### Information

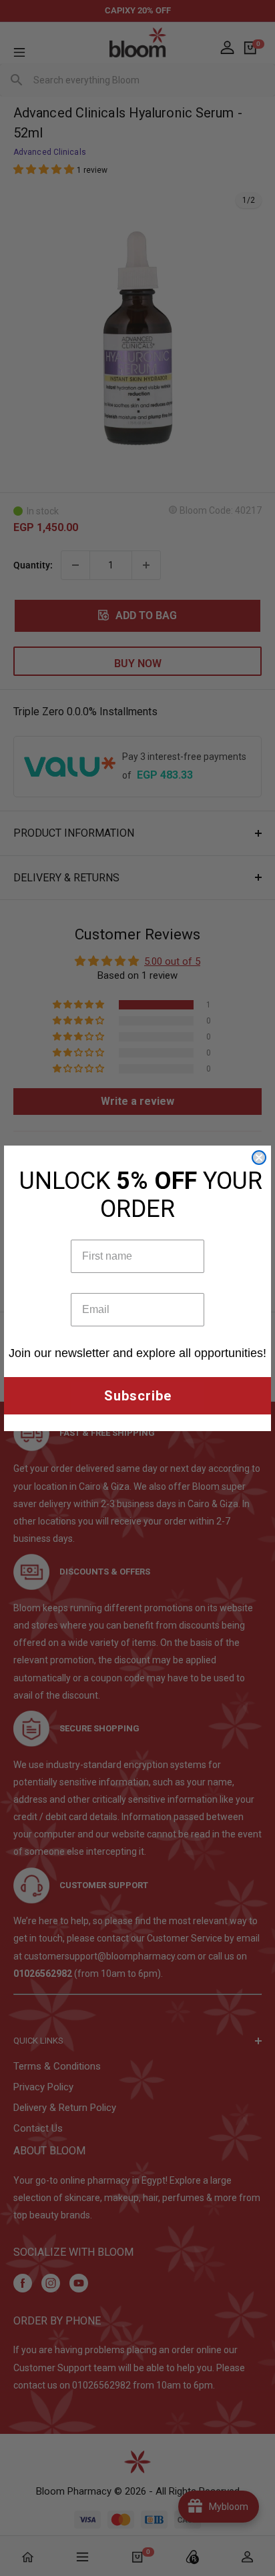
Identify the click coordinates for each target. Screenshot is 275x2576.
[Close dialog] (259, 1157)
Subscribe (138, 1396)
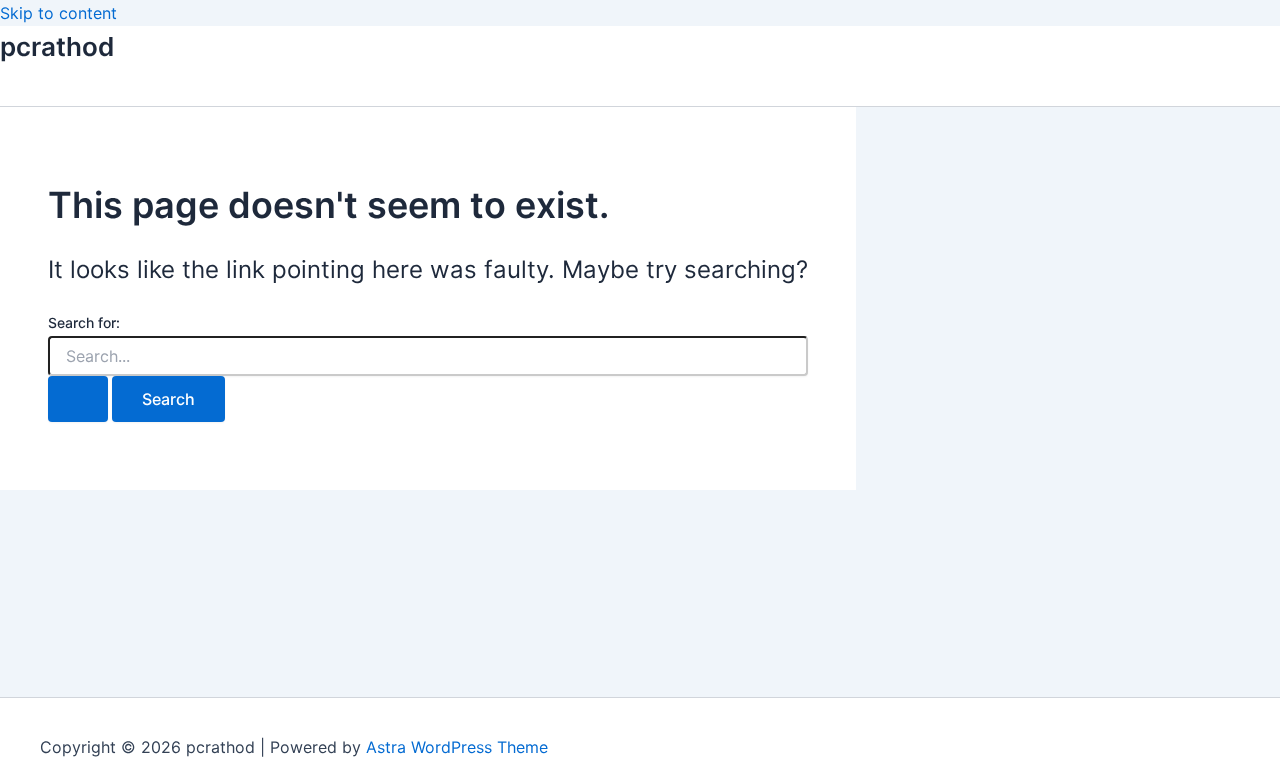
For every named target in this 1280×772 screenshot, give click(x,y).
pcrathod (57, 46)
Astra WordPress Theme (457, 747)
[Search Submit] (78, 399)
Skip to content (58, 13)
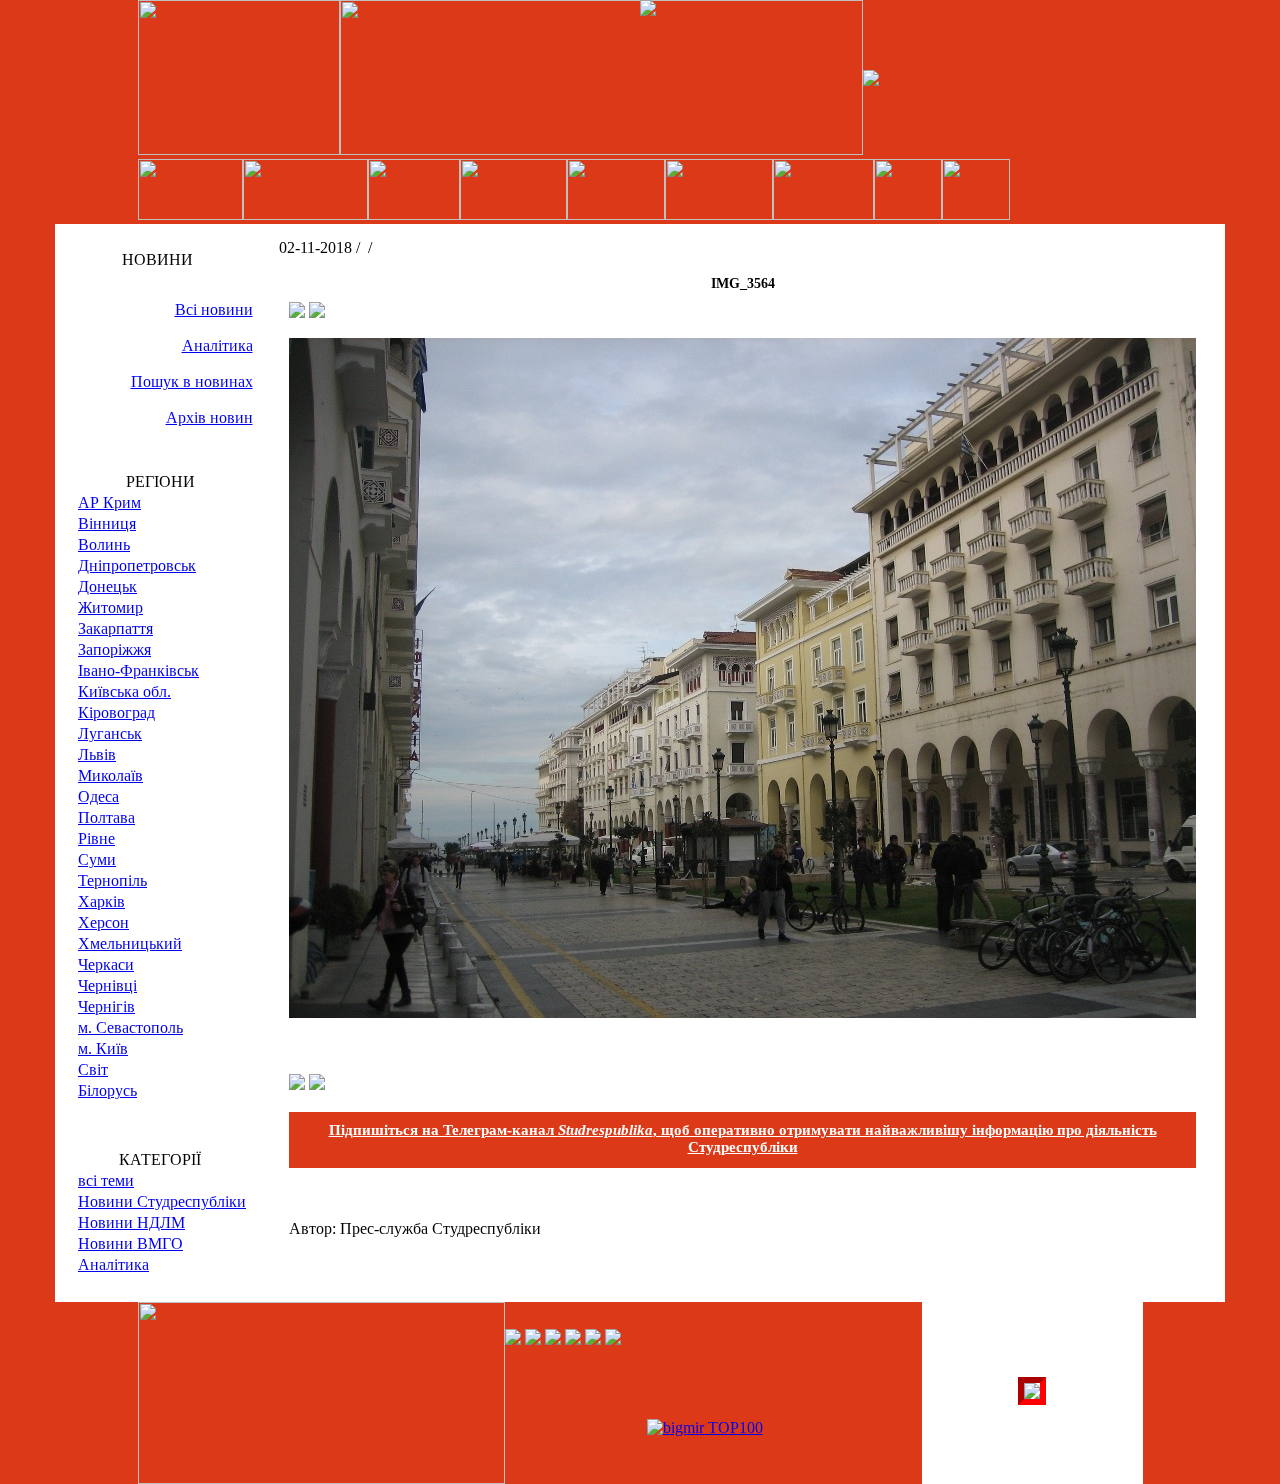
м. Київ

### Task
Return the listing exactly as it appears, excluding any image.

### Task output
Identify the click coordinates for each target. Screenshot is 275x2576.
[Close dialog] (259, 1157)
Subscribe (138, 1396)
For every named target in this 1280×772 screenshot, give click(x,y).
pcrathod (57, 46)
Astra WordPress Theme (457, 747)
[Search Submit] (78, 399)
Skip to content (58, 13)
м. Київ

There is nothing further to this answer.